(Dataset records)
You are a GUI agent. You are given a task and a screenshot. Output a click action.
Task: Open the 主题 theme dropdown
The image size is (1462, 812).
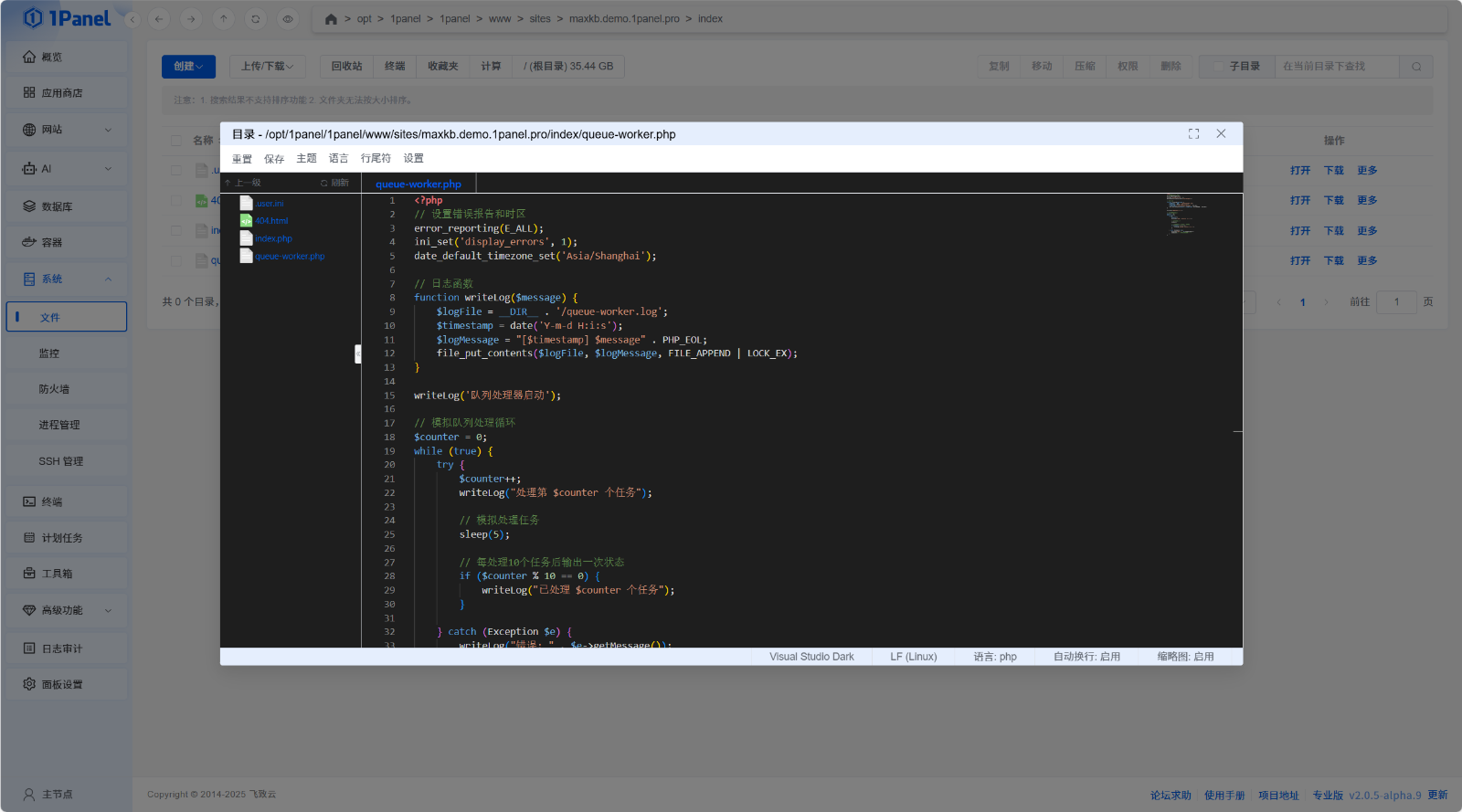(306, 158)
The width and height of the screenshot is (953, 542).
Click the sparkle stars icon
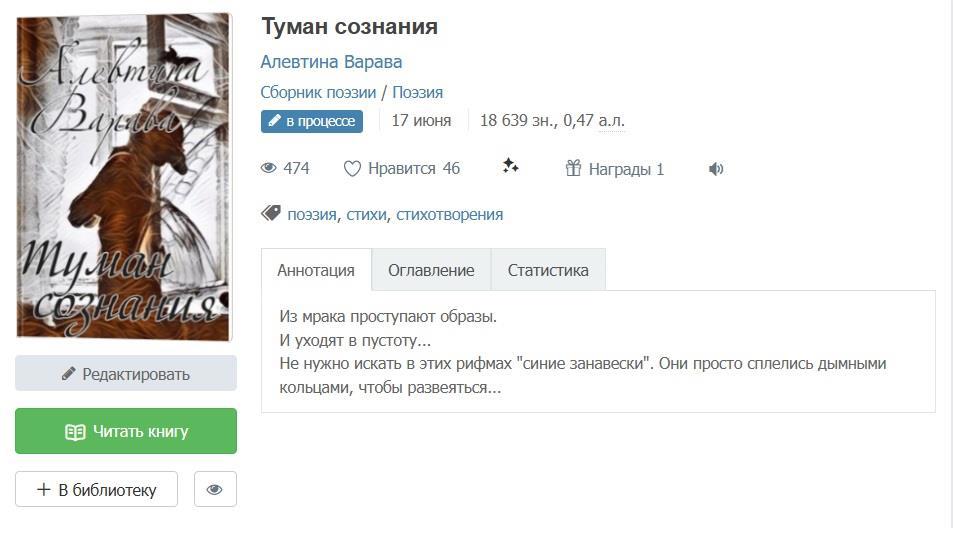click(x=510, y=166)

...

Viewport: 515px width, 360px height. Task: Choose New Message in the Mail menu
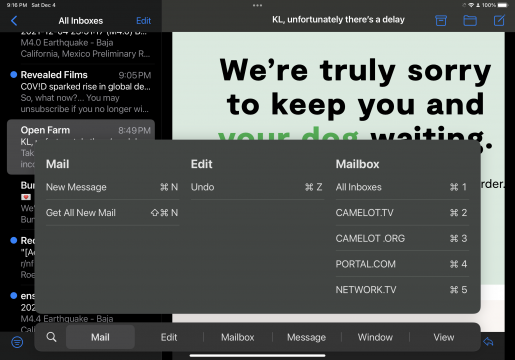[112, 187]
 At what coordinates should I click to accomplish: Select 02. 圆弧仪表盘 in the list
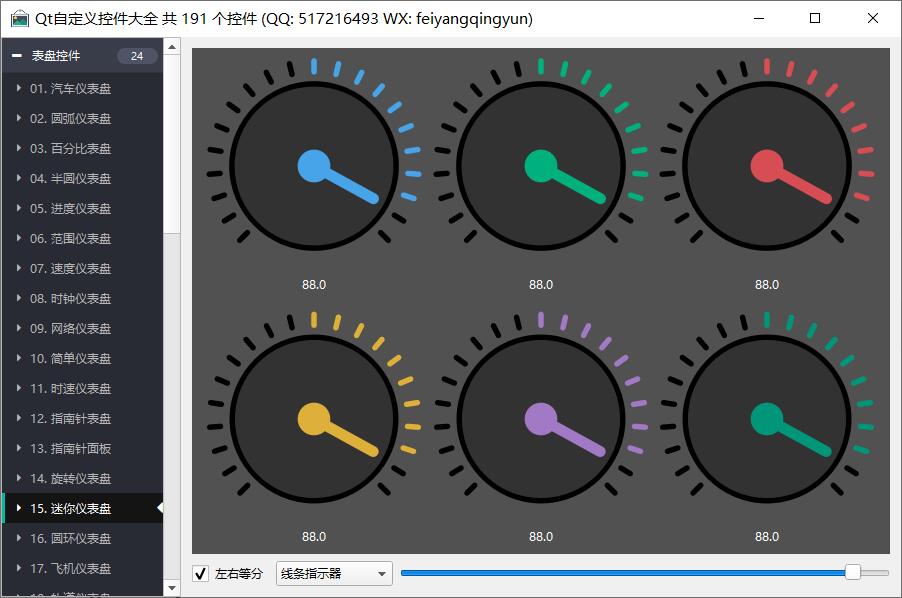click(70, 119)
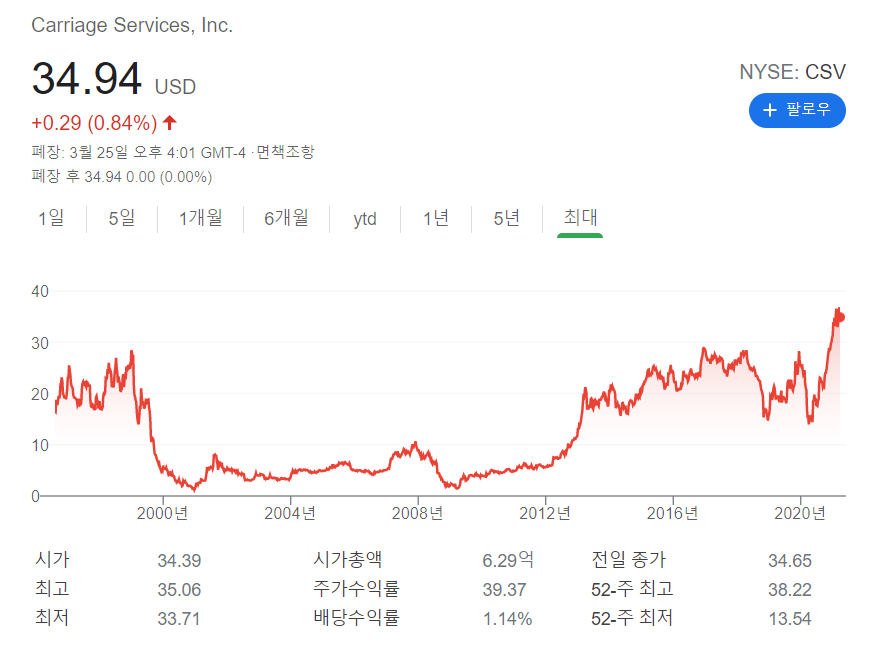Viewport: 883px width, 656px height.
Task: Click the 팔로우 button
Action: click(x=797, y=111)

* * *

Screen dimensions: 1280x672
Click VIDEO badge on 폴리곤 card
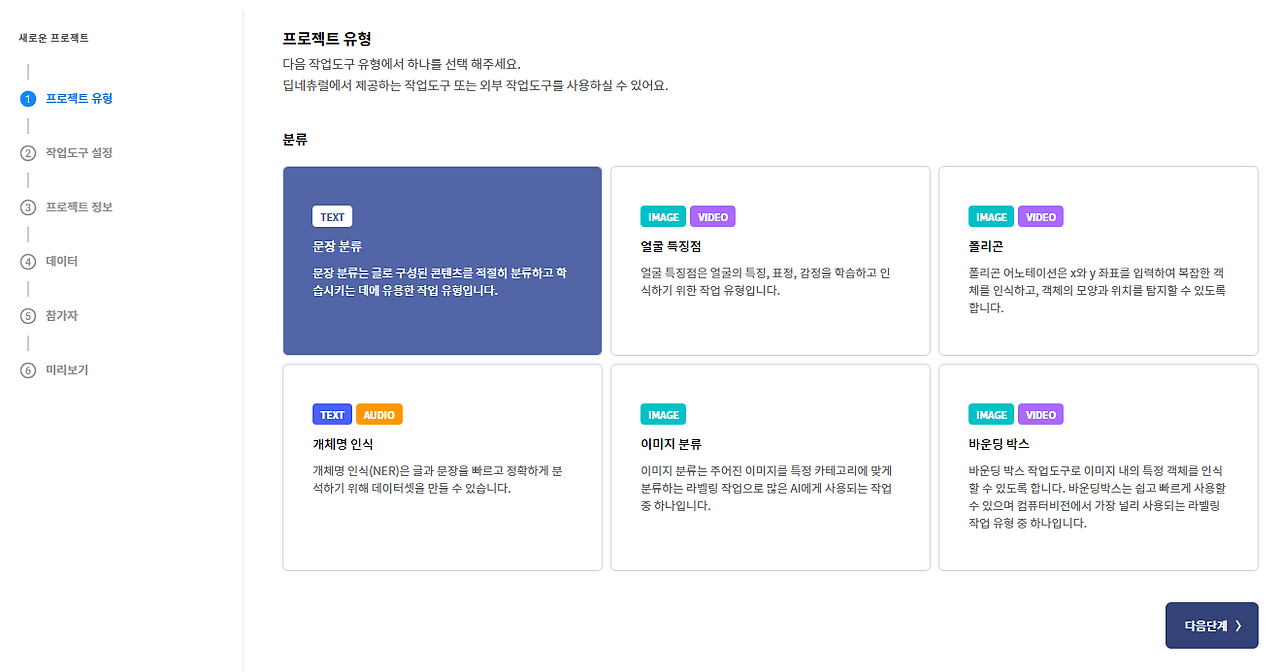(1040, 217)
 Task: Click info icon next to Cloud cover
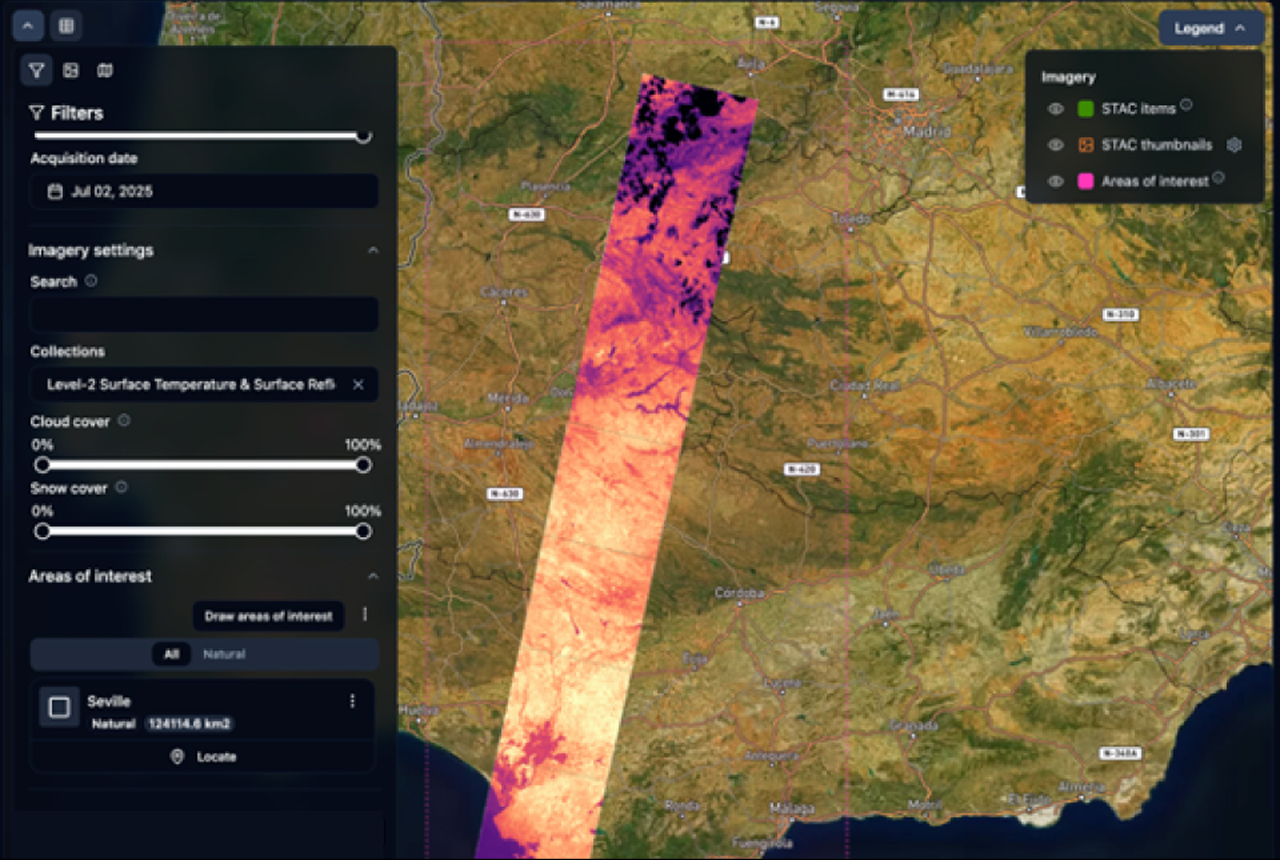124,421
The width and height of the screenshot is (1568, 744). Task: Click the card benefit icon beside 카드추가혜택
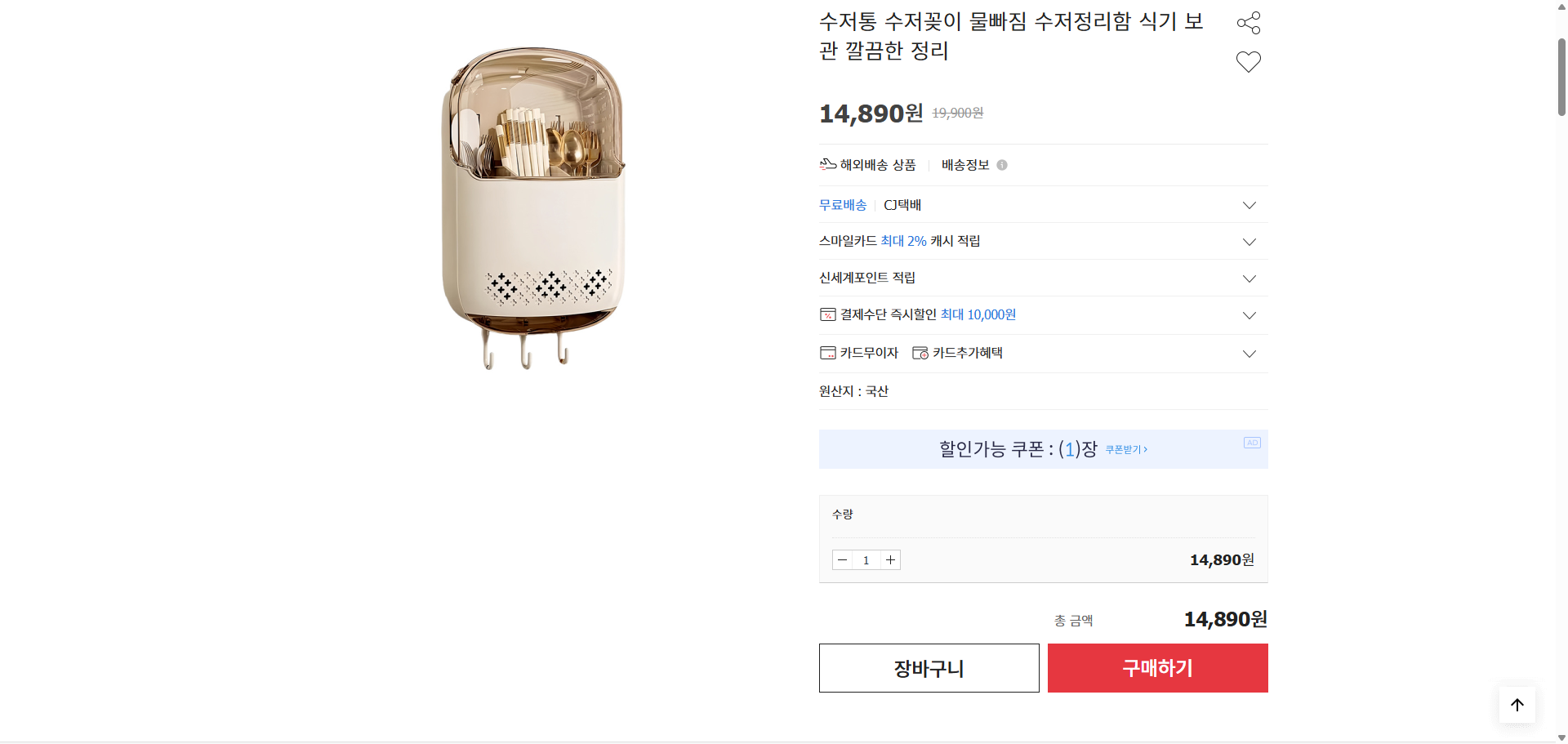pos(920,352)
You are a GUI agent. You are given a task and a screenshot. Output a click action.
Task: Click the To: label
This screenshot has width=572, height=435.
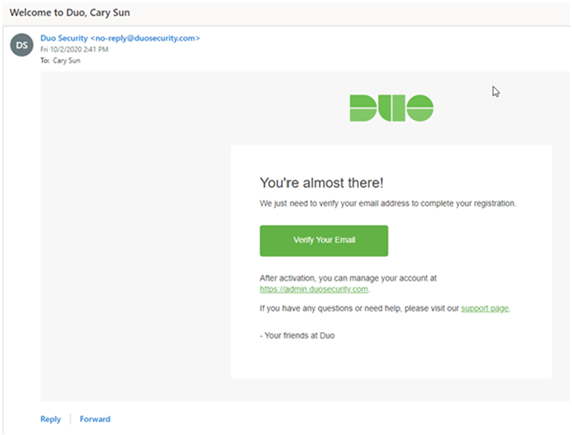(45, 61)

▶ [Problem] What to print is the stretch of entries from the line with "Task: Click info icon next to Cloud cover" up to and including the line with "Task: Click the To: label". Please print it exactly and leave out the pictures.

▶ [Exercise answer]
 Task: Click info icon next to Cloud cover
124,421
The width and height of the screenshot is (1568, 744). Task: Click the card benefit icon beside 카드추가혜택
pos(920,352)
You are a GUI agent. You are given a task and a screenshot. Output a click action.
Task: Click the To: label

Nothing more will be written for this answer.